** Data records follows **

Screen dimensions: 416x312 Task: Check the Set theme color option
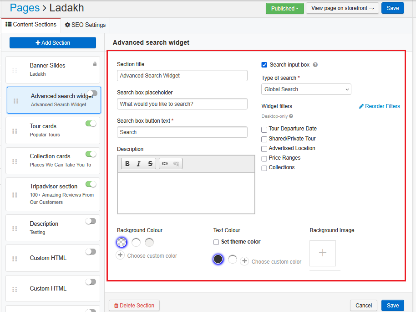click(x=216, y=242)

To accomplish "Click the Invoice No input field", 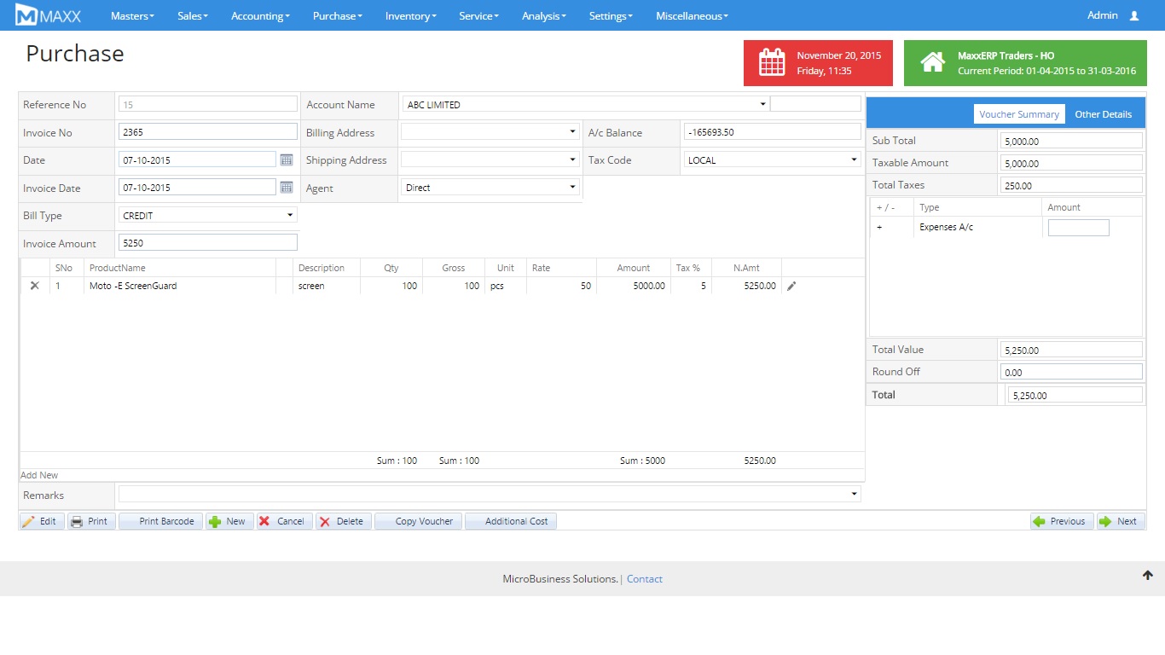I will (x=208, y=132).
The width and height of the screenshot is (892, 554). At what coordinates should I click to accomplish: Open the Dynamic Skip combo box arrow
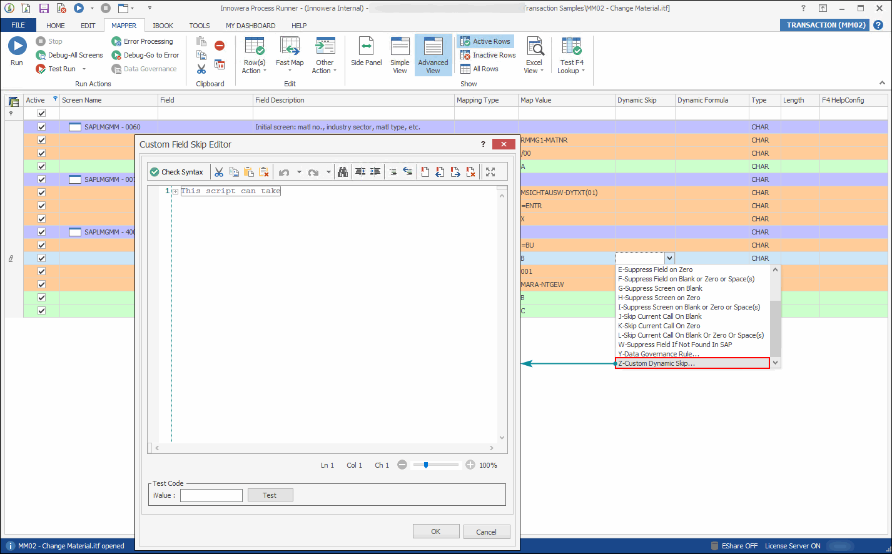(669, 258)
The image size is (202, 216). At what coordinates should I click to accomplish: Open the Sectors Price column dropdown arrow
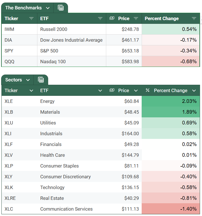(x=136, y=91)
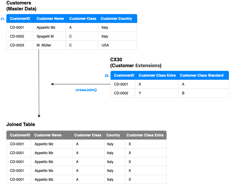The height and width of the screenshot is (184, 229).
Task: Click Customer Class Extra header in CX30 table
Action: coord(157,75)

** End of Data records **

> What to produce
In the answer, give only the lines from the one containing "The image size" through the end of the records above, each reproduced exactly. Include no pictures.

> Task output
The image size is (202, 216). At what coordinates should I click to accomplish: Open the Sectors Price column dropdown arrow
(x=136, y=91)
The height and width of the screenshot is (184, 229).
Task: Click Customer Class Extra header in CX30 table
Action: coord(157,75)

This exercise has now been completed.